Mais quid de ce qui se manifeste dans l’adversité? Dans un discours intimiste, l’écrivain Andrew Solomon évoque la nécessité de tirer parti de nos plus grandes épreuves, qui seraient finalement un facteur essentiel pour notre construction personnelle. “Nous ne recherchons pas les expériences douloureuses qui forgent notre identité, mais nous recherchons notre identité à la suite d’expériences douloureuses. Nous ne pouvons pas supporter un tourment inutile, mais nous pouvons endurer une grande douleur si nous savons qu’elle a un but”. Il distingue deux classes de lutte — celles avec lesquelles nous sommes né·es (genre, race, sexualité, handicap) et les choses qui nous arrivent (prisonnier politique, victime de viol, survivant·e d’un séisme..) — et ajoute ainsi que le processus pour devenir quelqu’un de meilleur, bien qu’ardu, doit nécessairement passer par l’acceptation et la reconnaissance de ces traumatismes. À partir de ses tragédies, se construire autrement. L’auteur conclut finalement, avec humilité, en exprimant sa gratitude pour cette vie qu’il a essayé à tort de changer (cf. How the worst moments in our lives make us who we are). 

Toucher un public ou se libérer: quelle finalité?

Finalement assez proche d’un seul-en-scène, la conférence TED vise ainsi à expliquer un problème commun ou certains phénomènes, et analyser, plus finement que lors de discussions en huis-clos, leurs enjeux pour remettre en question des croyances pré-établies ou apporter une perspective nouvelle. L’idée est de commencer à parler. Puis la pression se dissipe, et le texte appris par coeur se déroule avec plus d’aisance, chaque mot plus assuré que le précédent. 
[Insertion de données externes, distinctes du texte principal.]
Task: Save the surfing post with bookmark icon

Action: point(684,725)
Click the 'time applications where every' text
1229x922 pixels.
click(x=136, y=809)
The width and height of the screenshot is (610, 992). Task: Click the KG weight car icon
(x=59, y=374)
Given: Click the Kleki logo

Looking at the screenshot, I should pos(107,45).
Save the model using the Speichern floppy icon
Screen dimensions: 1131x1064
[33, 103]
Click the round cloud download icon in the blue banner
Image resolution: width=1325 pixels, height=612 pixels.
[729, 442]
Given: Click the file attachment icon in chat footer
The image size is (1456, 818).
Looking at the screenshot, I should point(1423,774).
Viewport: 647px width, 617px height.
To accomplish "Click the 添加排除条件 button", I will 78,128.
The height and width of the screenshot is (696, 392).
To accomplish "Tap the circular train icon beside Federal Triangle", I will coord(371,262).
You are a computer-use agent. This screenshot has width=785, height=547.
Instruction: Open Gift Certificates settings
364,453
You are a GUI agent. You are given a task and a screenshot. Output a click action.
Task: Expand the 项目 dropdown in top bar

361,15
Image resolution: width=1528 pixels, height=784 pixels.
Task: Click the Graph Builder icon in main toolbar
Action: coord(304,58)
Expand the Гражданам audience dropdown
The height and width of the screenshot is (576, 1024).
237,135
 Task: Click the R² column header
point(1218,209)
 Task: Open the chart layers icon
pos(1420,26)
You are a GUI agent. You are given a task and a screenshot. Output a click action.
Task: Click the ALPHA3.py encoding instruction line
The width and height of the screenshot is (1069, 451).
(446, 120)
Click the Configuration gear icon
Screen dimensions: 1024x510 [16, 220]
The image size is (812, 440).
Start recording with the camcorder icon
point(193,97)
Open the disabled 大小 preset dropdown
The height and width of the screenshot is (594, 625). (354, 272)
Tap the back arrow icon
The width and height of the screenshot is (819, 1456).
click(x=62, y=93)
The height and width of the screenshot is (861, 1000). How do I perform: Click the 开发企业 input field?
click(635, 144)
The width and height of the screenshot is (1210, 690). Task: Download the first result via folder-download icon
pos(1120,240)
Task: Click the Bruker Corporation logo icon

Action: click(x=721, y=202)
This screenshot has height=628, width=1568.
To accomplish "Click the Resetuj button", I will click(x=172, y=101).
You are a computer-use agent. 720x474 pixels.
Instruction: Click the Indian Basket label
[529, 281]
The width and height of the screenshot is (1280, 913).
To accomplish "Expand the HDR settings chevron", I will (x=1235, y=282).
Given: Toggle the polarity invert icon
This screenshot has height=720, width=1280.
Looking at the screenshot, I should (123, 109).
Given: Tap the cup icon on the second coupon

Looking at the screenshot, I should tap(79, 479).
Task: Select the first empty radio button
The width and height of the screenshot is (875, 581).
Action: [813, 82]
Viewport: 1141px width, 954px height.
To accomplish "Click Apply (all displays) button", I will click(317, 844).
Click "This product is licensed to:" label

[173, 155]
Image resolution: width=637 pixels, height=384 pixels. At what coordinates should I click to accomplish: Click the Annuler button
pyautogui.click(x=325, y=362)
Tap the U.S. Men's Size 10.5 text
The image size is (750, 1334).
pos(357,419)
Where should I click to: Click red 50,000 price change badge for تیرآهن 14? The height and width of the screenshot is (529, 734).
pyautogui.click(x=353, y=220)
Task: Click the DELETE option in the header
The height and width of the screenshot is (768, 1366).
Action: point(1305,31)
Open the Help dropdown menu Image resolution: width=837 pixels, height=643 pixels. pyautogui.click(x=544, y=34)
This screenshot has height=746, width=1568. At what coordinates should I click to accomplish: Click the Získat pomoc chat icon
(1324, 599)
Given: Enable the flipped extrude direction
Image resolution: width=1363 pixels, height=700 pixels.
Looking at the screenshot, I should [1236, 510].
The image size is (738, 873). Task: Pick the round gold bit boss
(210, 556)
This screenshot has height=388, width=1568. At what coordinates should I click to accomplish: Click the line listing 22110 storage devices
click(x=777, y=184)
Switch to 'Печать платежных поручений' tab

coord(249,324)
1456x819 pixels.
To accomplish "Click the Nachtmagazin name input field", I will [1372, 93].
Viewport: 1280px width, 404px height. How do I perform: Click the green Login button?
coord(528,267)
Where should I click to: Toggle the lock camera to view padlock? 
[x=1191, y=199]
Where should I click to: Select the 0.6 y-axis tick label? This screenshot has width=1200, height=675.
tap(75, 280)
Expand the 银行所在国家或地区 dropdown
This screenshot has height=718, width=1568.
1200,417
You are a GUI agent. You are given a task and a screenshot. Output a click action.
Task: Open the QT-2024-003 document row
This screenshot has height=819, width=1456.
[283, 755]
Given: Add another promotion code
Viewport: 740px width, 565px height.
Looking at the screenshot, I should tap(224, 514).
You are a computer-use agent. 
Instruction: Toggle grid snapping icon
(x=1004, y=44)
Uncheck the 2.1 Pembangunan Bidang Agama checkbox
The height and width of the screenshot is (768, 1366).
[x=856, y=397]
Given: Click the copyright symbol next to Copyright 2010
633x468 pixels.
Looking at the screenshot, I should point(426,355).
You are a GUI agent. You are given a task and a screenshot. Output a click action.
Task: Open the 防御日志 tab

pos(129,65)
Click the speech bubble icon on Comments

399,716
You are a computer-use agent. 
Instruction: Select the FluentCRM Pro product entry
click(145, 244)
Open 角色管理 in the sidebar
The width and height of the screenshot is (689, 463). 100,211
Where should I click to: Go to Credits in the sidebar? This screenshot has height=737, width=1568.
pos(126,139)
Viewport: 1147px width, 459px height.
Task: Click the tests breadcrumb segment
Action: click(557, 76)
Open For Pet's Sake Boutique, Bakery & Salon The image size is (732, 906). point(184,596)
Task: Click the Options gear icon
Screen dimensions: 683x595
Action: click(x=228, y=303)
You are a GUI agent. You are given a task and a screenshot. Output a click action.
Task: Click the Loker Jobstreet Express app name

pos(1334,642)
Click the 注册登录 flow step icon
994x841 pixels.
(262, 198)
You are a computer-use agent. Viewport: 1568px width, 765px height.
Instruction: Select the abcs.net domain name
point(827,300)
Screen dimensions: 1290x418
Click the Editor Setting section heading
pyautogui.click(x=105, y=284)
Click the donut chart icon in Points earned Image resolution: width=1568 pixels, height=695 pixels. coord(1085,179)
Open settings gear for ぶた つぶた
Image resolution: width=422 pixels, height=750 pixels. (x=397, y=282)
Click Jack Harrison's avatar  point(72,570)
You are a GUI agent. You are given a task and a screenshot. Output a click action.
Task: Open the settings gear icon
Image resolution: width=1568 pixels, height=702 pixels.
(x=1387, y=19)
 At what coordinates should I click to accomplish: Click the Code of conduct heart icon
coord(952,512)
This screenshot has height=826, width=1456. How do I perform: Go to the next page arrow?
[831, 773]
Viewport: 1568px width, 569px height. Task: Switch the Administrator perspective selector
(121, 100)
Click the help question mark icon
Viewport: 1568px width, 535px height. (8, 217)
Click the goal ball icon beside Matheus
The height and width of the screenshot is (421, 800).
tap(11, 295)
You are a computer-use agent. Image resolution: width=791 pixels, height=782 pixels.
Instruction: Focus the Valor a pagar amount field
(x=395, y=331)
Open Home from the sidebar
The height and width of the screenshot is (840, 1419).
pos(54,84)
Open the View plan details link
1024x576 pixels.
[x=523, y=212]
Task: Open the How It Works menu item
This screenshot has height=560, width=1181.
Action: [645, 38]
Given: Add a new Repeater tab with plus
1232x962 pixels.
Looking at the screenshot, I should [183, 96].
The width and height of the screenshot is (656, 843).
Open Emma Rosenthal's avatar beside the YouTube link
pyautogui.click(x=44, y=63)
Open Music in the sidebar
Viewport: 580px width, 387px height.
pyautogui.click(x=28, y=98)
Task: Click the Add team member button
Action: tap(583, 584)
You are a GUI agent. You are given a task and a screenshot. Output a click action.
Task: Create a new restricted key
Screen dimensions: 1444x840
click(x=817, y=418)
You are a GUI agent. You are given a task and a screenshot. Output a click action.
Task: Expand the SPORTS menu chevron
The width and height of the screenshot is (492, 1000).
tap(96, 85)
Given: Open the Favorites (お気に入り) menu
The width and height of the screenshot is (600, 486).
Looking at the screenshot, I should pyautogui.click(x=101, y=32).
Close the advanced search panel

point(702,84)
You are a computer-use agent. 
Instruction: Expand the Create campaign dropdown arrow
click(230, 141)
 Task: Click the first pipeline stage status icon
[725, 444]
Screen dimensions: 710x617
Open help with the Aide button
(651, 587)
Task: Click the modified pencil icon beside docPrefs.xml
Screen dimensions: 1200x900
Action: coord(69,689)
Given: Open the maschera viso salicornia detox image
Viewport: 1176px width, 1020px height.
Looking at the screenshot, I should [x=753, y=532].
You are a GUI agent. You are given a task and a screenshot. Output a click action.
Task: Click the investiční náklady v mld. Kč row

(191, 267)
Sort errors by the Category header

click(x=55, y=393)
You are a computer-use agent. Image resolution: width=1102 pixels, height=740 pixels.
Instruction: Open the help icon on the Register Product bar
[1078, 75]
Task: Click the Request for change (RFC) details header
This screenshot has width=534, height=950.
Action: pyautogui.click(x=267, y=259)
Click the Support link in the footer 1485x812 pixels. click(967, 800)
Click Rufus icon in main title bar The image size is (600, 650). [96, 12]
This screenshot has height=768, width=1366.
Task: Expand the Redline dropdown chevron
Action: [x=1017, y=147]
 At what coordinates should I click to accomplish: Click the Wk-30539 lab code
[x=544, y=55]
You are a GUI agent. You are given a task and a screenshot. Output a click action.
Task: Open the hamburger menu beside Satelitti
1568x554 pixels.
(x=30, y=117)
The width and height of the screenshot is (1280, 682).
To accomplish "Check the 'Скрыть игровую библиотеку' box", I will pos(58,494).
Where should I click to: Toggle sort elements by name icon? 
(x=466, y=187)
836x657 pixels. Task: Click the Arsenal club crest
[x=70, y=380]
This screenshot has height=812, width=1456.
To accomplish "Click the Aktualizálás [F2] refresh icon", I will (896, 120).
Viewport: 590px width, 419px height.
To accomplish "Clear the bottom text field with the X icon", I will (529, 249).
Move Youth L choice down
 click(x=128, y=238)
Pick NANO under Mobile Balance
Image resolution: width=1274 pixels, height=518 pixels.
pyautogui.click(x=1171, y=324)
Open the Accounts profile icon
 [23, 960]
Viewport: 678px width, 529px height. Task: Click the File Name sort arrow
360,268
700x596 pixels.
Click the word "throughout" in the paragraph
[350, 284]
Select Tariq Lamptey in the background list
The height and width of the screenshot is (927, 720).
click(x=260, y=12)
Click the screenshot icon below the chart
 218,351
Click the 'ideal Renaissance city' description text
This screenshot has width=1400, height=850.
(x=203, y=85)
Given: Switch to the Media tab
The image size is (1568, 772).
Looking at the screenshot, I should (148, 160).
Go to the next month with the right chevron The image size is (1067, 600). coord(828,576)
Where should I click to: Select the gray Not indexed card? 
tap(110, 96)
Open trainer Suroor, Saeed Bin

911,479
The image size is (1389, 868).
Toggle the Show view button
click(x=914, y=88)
Sur le plan personnel, les intervenant·es évoquent la difficulté de l’activité, l’intensité de ces quelques minutes face à un public,  ainsi que l’investissement qu’une telle prise de parole requiert. Toujours empreints d’une certaine touche d’humour — raconter une anecdote(…honte) personnelle, une interprétation erronée d’un fait, un quiproquo — ces débats simplifient une thématique complexe pour toucher le plus grand nombre, ce qui leur confère une dimension éducative. Dans cet entre-deux où le monde se refait, où l’éloquence des locuteur·ices joue un rôle primordial,  il s’agit de parvenir à inspirer son public avec la force et l’impact de ses mots, mais aussi à susciter une réflexion. Peu importe que l’on soit familier avec le thème abordé, ces conférences représentent surtout un idéal de discussion, vierge de jugement et propice à l’introspection.